Il est temps d’ouvrir les yeux. Demain, il sera trop tard pour dire «on ne savait pas». Depuis trop longtemps, les associations venant en aide aux requérants d’asile dénoncent des cas de violence à leur égard. La semaine passée, enfin, quatorze agents de sécurité actifs dans des Centres fédéraux pour requérants d’asile, notamment dans celui de Boudry, ont été suspendus. Les révélations de plusieurs enquêtes médiatiques, notamment de la RTS, ont contraint le Secrétariat d’Etat aux migrations (SEM) à cette mesure. Une broutille au vu des faits rapportés. Comme ceux relatés par Le Courrier l’année dernière. A Chevrilles, trois requérants avaient été battus: roué de coups pour l’un, empêché de rentrer dans le centre, la tête en sang, il s’est retrouvé aux urgences à Fribourg après une perte de connaissance. Un autre, saisi à la gorge et sorti du bâtiment par deux agents de sécurité parce qu’il avait osé se plaindre au directeur du ton agressif et injurieux utilisé à son encontre. Crise d’épilepsie et urgences pour lui aussi. Le troisième a été violemment poussé contre une vitre. Résultat, une grave blessure à la jambe, des tendons sectionnés et un gros handicap à la clé. En février dernier, c’est à Boudry qu’un requérant s’est trouvé en hypothermie avancée, abandonné dans une «cellule de dégrisement» par des agents de Protectas. Il a aussi dû être emmené aux urgences. Ces quelques exemples ne sont que la pointe de l’iceberg des exactions commises dans ces centres. 

Il y a une semaine, le SEM annonçait également qu’une enquête externe avait été mandatée au sujet de ces révélations sur un «usage prétendument excessif de la force dans les centres fédéraux». Prétendument excessif? Un usage de la force non excessif serait-il acceptable? Le SEM admet par ailleurs qu’il est nécessaire de revoir les modalités de recrutement des agents de sécurité ainsi que leur formation. Ce qui est bien évidemment à saluer, mais pas suffisant, la privatisation de ces tâches ne pouvant que pousser aux abus. L’année passée, certains agents révoltés par l’attitude de leurs collègues avaient osé témoigner. L’absence de formation, couplée aux conditions de travail extrêmement précaires du personnel de Securitas et de Protectas, les empêchant d’appréhender les situations terribles vécues par les requérants de tous âges, de toutes origines, au parcours jalonné pour beaucoup par la violence.

Une violence qu’ils retrouvent en Suisse.
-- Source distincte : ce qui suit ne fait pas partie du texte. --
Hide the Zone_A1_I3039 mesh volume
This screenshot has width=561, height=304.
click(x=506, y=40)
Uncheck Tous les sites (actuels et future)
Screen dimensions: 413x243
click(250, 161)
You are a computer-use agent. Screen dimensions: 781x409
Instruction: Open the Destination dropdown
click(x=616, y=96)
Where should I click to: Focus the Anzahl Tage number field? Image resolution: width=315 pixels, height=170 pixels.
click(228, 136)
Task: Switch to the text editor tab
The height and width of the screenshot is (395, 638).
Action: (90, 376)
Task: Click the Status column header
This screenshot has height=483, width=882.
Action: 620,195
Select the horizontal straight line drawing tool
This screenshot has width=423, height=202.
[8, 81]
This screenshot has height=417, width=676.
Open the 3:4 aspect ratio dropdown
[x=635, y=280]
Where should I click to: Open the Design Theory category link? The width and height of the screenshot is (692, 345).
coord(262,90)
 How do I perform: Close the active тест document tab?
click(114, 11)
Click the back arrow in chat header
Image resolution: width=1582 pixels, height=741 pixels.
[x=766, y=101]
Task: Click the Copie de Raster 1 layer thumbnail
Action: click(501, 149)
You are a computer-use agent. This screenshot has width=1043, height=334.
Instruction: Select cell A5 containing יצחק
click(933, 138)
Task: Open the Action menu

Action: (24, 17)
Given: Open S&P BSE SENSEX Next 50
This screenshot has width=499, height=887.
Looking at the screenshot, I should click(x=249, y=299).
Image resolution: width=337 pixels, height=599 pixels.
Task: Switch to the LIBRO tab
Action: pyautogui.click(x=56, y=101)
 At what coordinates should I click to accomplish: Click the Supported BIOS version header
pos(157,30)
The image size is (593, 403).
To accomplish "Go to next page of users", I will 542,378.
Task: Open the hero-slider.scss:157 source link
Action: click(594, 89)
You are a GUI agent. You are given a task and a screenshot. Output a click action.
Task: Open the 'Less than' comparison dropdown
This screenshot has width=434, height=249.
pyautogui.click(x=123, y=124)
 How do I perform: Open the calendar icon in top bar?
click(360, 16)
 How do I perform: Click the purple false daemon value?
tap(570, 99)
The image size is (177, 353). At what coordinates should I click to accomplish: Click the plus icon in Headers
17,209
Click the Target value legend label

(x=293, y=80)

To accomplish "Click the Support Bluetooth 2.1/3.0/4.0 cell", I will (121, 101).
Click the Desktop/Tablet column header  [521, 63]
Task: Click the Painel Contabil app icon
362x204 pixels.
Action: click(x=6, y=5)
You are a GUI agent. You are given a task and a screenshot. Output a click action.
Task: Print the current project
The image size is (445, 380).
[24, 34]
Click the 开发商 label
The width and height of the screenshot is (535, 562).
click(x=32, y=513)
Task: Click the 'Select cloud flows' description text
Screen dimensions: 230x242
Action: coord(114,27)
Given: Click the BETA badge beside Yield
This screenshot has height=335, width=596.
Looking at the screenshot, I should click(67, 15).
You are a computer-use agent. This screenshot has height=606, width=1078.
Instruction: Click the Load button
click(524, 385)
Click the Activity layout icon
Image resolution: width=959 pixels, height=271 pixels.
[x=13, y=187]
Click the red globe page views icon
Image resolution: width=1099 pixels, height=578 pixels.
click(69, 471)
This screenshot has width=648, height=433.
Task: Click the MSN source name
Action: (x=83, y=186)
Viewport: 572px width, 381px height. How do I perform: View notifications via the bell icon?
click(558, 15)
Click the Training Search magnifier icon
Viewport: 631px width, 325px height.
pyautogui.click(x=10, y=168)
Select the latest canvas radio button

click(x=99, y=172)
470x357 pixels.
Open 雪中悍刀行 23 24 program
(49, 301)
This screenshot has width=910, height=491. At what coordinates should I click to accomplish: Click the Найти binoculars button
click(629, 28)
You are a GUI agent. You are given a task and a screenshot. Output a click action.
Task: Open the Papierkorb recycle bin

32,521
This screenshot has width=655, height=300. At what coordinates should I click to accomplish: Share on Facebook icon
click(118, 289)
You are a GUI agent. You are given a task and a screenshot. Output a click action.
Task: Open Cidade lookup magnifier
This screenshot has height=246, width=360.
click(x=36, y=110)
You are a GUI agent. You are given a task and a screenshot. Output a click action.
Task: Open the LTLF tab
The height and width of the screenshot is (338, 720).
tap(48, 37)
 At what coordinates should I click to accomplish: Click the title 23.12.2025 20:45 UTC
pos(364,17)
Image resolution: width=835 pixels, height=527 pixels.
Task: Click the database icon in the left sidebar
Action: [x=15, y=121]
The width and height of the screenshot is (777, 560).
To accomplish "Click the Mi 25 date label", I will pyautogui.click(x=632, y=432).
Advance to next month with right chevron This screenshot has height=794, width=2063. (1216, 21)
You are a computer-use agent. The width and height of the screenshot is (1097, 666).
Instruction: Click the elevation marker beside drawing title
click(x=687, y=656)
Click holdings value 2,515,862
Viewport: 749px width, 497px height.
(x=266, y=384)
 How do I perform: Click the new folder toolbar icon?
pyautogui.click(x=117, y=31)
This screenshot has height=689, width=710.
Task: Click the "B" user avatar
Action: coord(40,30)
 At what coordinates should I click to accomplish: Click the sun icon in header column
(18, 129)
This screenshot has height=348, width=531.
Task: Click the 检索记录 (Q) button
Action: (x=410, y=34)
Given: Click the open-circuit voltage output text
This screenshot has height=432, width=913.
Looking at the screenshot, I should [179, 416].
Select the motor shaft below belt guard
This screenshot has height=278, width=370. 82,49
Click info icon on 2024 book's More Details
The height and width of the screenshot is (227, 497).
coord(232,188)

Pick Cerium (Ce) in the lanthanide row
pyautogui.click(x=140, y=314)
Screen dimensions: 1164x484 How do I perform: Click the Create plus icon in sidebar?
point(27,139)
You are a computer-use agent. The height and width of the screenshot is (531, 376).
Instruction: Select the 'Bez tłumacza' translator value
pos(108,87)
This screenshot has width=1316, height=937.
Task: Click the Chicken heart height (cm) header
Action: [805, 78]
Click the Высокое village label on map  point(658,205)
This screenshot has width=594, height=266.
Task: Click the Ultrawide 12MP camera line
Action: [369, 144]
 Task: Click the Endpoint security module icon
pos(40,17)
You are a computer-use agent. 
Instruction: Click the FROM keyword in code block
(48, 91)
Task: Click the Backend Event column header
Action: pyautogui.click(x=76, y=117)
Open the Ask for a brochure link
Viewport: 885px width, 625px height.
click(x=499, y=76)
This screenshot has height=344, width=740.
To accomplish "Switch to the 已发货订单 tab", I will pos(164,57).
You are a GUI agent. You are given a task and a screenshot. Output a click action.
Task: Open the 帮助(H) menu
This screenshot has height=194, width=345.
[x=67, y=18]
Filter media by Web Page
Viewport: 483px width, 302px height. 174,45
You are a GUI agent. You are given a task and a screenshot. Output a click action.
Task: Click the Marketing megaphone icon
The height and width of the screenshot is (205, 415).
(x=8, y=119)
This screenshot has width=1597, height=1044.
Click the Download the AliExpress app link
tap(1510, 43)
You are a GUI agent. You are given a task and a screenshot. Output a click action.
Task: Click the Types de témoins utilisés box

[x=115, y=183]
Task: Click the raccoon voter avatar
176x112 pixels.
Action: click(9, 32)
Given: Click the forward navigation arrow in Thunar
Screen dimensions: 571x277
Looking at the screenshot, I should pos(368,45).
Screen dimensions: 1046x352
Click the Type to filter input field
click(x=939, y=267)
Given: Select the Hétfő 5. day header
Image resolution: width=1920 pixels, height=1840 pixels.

Une violence institutionnelle qui se répercute par de la violence verbale et physique dans les centres d’asile. La nouvelle Loi sur l’asile, les économies budgétaires et la privatisation de la surveillance confiée à des sociétés dont la seule préoccupation est de faire fructifier leurs bénéfices, ont détérioré la situation, bloquant toute approche humaine et empathique. Cette violence institutionnelle est aussi présente dans la politique européenne du non-asile, à laquelle participe la Suisse. Une politique qui ferme les frontières et pactise avec les pays limitrophes, condamnant des centaines de réfugiés à périr en Méditerranée ou entre les mains des trafiquants libyens.

Quelques jours avant les révélations de la RTS, la ministre fédérale de justice et police en charge de l’asile annonçait fièrement la conclusion d’un accord entre cantons et Confédération pour lutter contre une autre forme de violence, la violence domestique. Pas peu fière de cet accord, elle a affirmé, ingénue: «Vous savez, on a toutes et tous vécu le moment où on a nié le fait. On a complétement nié que ça existe. Ce n’était pas possible». Et maintenant, Madame Keller-Sutter, combien de temps faudra-t-il attendre pour reconnaître cette violence institutionnelle et physique perpétrée à l’égard d’êtres humains qui n’ont d’autre chose à se reprocher que de tenter de survivre, de vivre, après avoir fui de multiples violences dans leur propre pays?